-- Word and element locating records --
[Begin]
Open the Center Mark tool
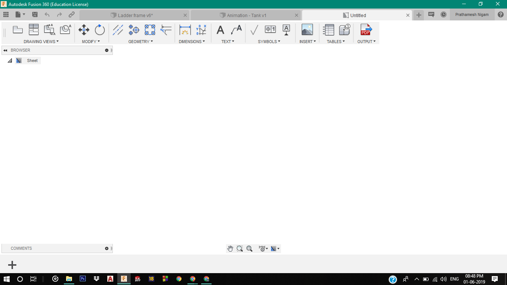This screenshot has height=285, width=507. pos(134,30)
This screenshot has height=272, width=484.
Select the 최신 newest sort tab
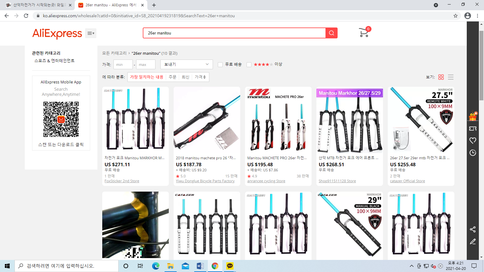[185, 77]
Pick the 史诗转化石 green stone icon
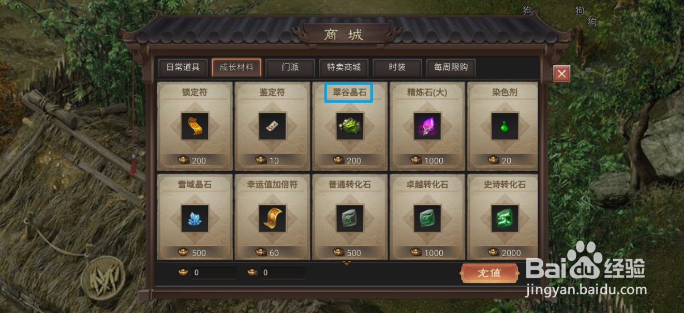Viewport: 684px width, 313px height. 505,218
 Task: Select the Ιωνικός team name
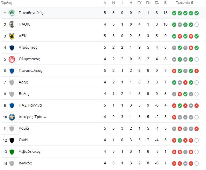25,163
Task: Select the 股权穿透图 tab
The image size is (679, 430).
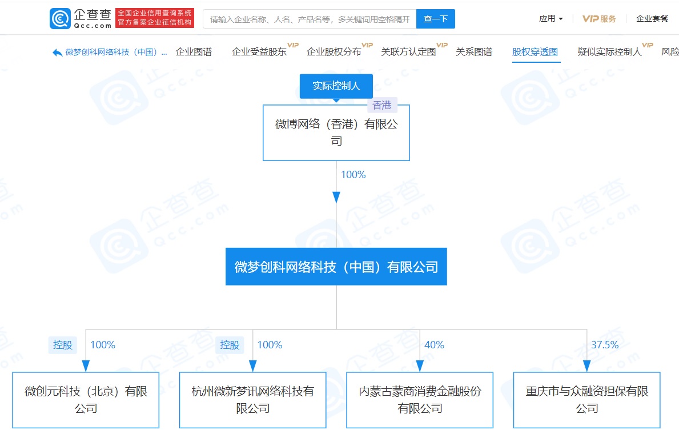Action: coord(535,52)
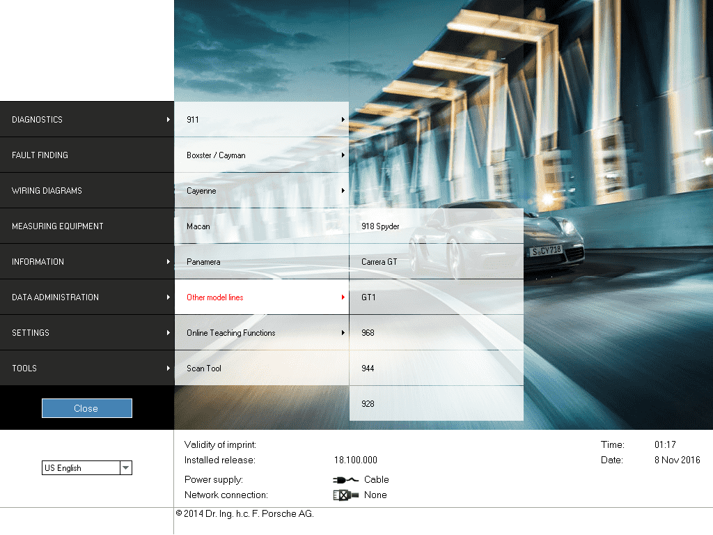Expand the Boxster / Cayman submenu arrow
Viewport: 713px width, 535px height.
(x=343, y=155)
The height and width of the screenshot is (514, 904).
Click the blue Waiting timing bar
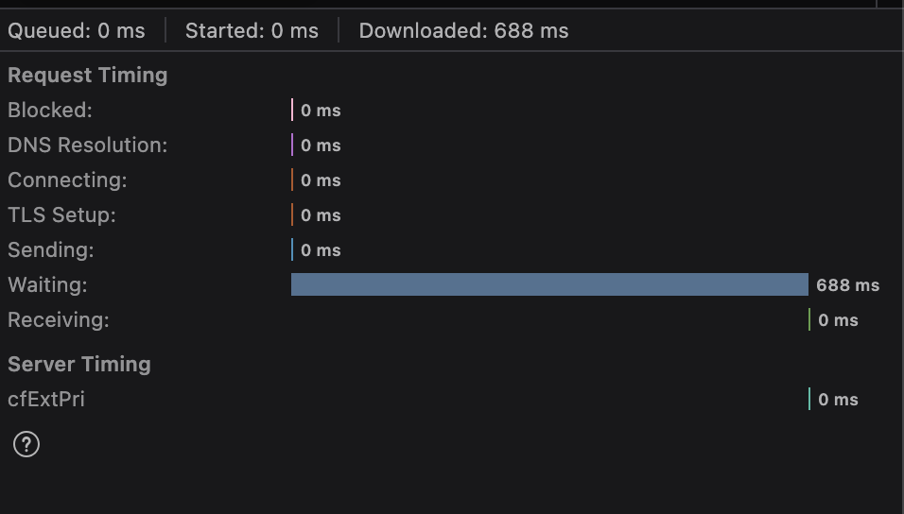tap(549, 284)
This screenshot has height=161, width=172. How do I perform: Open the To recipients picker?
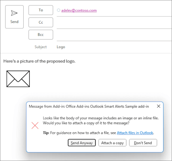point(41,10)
[End]
-- AIM OF THE TASK --
Copy out every line of the records above word for word, leaving out the pictures.

-- FULL ANSWER --
Open the Center Mark tool
This screenshot has height=285, width=507. pos(134,30)
This screenshot has height=272, width=484.
Select the 최신 newest sort tab
[185, 77]
Pick the 史诗转化石 green stone icon
Viewport: 684px width, 313px height. 505,218
 Task: Select the Ιωνικός team name
25,163
Task: Select the 股权穿透图 tab
The image size is (679, 430).
Action: coord(535,52)
Expand the Boxster / Cayman submenu arrow
Viewport: 713px width, 535px height.
(x=343, y=155)
The height and width of the screenshot is (514, 904).
Click the blue Waiting timing bar
tap(549, 284)
This screenshot has height=161, width=172. How do I perform: Open the To recipients picker?
point(41,10)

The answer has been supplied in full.